The second point is a bit more sinister and demonstrates an interesting contradicition in how the public thinks about tech companies. On one hand, companies are made up of people. People with various individual opinions and positions. Decisions in companies are almost always made by people or groups of people, which makes it seem a bit ridiculous to claim that a corporation could be an AI. After all, it’s just people who occupy the leadership positions in a corporation.
But as Crist’s response demonstrates, the people in these leadership positions are not entirely free to make decisions as they wish, no matter how strong their personal beliefs. Instead, they are bound by big fancy words like fiduciary duty
and maximising shareholder value
and thus make decisions that serve to optimise some goal in the name of the former and the latter.
As Charlie Stross writes in Invaders from Mars,
Corporations do not share our priorities.

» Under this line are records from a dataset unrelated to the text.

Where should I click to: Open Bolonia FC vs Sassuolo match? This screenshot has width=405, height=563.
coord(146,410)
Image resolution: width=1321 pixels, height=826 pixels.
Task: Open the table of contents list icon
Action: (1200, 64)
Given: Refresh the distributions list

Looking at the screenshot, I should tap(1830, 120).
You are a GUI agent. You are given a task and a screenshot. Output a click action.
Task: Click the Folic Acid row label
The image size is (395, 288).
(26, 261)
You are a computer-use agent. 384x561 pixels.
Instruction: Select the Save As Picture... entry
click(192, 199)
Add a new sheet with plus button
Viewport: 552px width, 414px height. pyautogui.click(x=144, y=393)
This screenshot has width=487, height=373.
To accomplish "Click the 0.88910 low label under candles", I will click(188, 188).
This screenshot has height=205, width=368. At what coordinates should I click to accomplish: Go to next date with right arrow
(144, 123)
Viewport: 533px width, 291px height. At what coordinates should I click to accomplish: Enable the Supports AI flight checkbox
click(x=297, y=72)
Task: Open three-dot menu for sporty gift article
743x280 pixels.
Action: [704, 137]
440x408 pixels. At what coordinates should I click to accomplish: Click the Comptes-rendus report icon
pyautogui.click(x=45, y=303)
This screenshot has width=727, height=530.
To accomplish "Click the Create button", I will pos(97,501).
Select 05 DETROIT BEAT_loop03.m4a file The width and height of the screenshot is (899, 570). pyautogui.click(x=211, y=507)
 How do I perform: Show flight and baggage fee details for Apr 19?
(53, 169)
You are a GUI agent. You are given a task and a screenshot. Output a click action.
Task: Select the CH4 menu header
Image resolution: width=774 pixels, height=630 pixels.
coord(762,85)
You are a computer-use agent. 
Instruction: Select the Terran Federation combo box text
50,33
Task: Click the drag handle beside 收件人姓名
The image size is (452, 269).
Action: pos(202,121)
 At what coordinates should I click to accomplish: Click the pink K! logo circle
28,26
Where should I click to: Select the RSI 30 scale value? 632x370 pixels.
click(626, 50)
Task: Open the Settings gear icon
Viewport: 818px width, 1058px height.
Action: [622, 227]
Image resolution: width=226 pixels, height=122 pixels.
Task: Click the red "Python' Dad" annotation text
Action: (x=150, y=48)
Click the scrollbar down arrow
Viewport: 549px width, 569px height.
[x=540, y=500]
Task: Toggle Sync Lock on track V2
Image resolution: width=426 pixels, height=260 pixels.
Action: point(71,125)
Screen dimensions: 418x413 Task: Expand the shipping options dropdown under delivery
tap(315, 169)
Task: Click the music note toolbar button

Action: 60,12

They are hive organisms constructed out of teeming workers who join or leave the collective: those who participate within it subordinate their goals to that of the collective, which pursues the three corporate objectives of growth, profitability, and pain avoidance. (The sources of pain a corporate organism seeks to avoid are lawsuits, prosecution, and a drop in shareholder value.)
Even if Chef’s employees and leadership team personally believe that some policies of their customers are wrong, they still have to act contrary to those beliefs bound by the obligation to pursue the goal of company growth, which brings us to the challenging task of having conversations about the ethics of engineering at a tech company.
In my personal experience, many of the conversations about ethics in tech and what we should and should not build end up going exactly like this.
- “I personally disagree with this product/policy”
- “But I also don’t think tech is political, it’s just code, you can use it for good or bad”
- “Companies shouldn’t be the ones to decide what’s good and bad in society, we have laws for that”
There is a lot to unpack in that, but for now I’ll leave these thoughts at this. If we’re going to cede the architecture of the future to corporations, I’m going to be looking at it with fearful trepidation instead of hopeful anticipation.